Este mecanismo aporta seguridad y reduce el riesgo asociado a sacar al mercado obras de gran relevancia y elevado valor económico.
¿Por qué existen las garantías?
Las obras maestras suelen pertenecer a coleccionistas, fundaciones o patrimonios familiares que no desean asumir la incertidumbre de una venta pública.
La garantía permite:
- Reducir el riesgo para el vendedor.
- Atraer obras excepcionales a la subasta.
- Incrementar la confianza en el proceso de venta.
- Generar interés entre compradores e inversores.
Por este motivo, las garantías son especialmente frecuentes en ventas de arte moderno, impresionista y contemporáneo de gran nivel.
El caso de Danaïde: una venta asegurada antes de comenzar
Cuando Danaïde salió al mercado, la operación ya contaba con una estructura diseñada para minimizar riesgos.
La garantía aseguraba un resultado económico para el consignador incluso antes de que comenzara la subasta.
Si la obra alcanzaba un precio superior al garantizado, el excedente se repartiría entre las partes según las condiciones previamente acordadas.

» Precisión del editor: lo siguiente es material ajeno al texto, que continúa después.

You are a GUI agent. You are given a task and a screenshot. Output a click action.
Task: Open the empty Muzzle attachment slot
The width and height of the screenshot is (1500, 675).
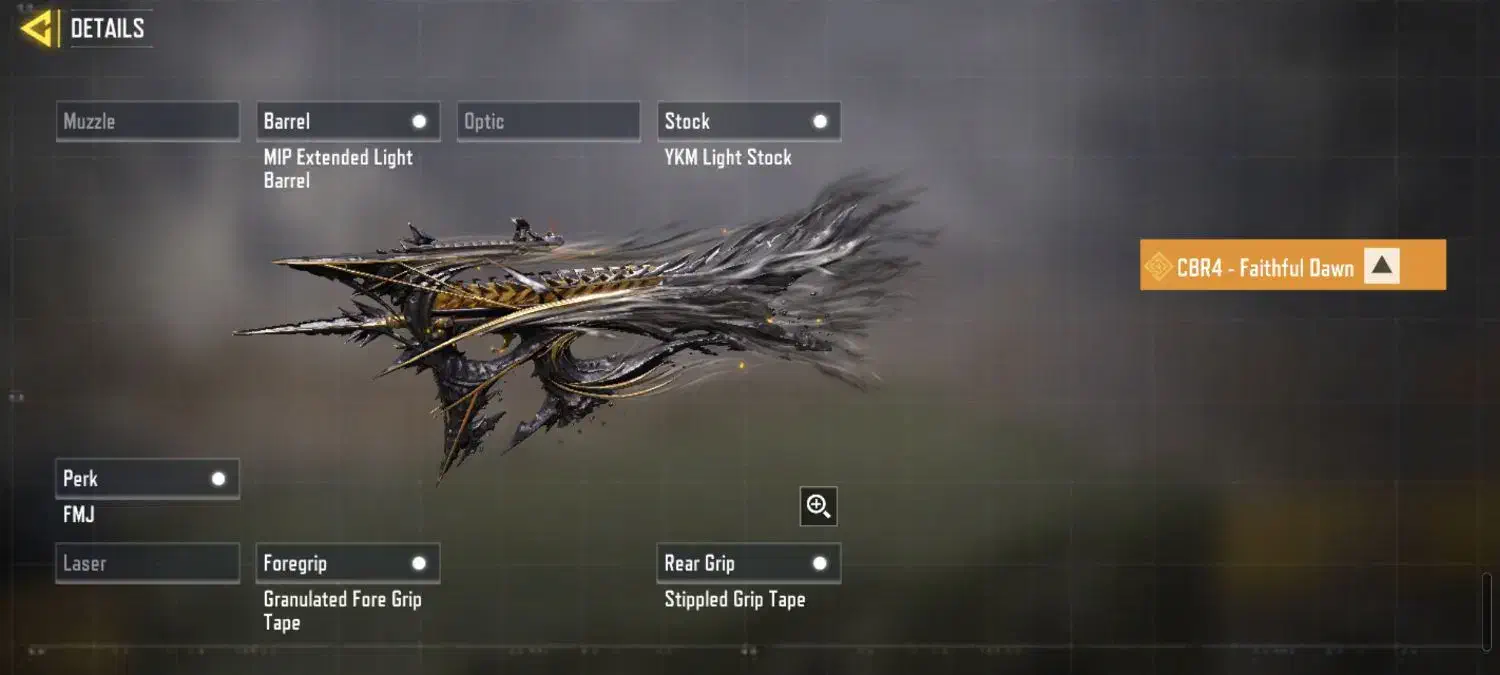click(148, 121)
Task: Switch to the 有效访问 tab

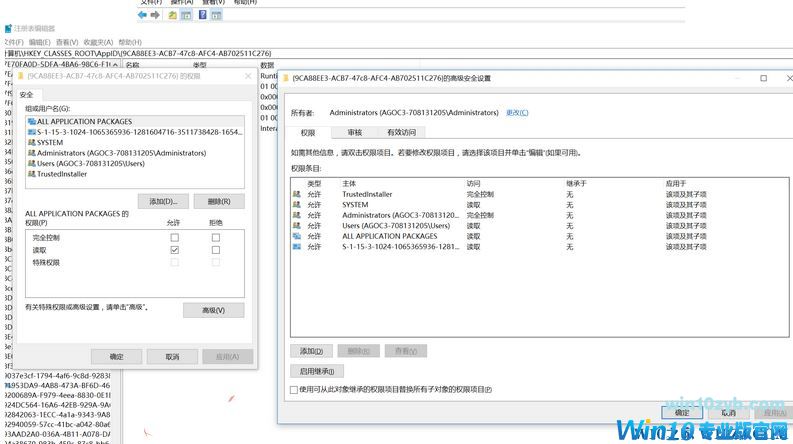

Este tipo de acuerdos permite que piezas extraordinarias lleguen al mercado con mayor frecuencia, favoreciendo operaciones que de otro modo podrían no llegar a producirse.
¿Qué es una puja irrevocable?
La puja irrevocable (irrevocable bid) es un acuerdo entre la casa de subastas y un comprador que acepta adquirir la obra por una cantidad determinada si durante la subasta no aparecen ofertas superiores.
En la práctica, este comprador actúa como una red de seguridad para la operación.
¿Cómo funciona?
Antes de la subasta:
- Se acuerda un importe mínimo.
- El comprador garante se compromete a adquirir la obra si nadie supera esa cifra.
- A cambio, recibe una compensación económica o una participación en determinados beneficios si la obra se vende por encima del importe garantizado.
Este sistema se ha convertido en una herramienta habitual en las ventas de mayor relevancia internacional.
¿Qué gana el comprador que realiza una puja irrevocable?
Aceptar este compromiso implica asumir un riesgo financiero considerable.
Por ello, el comprador suele recibir ciertas ventajas.
Entre ellas:
- Participación en parte de los beneficios generados por la venta.
- Condiciones económicas preferentes.
- Oportunidades de adquisición altamente competitivas.
Cómo estos mecanismos influyen en los récords del mercado del arte
Cuando aparecen titulares sobre ventas multimillonarias, el público suele imaginar una batalla espontánea entre coleccionistas.
La realidad es más compleja.
Las grandes operaciones suelen combinar:
- Garantías.
- Pujas irrevocables.
- Redes internacionales de compradores.
- Estrategias de comercialización global.
- Gestión avanzada del riesgo.
Estos elementos ayudan a explicar por qué determinadas obras alcanzan cifras extraordinarias y por qué algunas ventas parecen desarrollarse con una seguridad poco habitual.
Más que alterar el mercado, estos mecanismos reflejan su creciente sofisticación financiera.
¿Qué pueden aprender los coleccionistas de estas operaciones?
La venta de Danaïde de Brâncuși por 107,6 millones de dólares demuestra que detrás de los grandes récords del mercado del arte existe mucho más que una simple competición de pujas.
Garantías, pujas irrevocables y otros mecanismos financieros forman parte de una infraestructura diseñada para reducir riesgos, atraer obras excepcionales y facilitar transacciones de enorme relevancia.
Lejos de restar interés a las subastas, estos sistemas muestran hasta qué punto el mercado del arte ha evolucionado hacia un entorno cada vez más sofisticado, global y profesional.
Para quienes desean construir una colección, invertir en arte o seguir de cerca la evolución del mercado, conocer estas herramientas es tan importante como conocer a los artistas o las obras.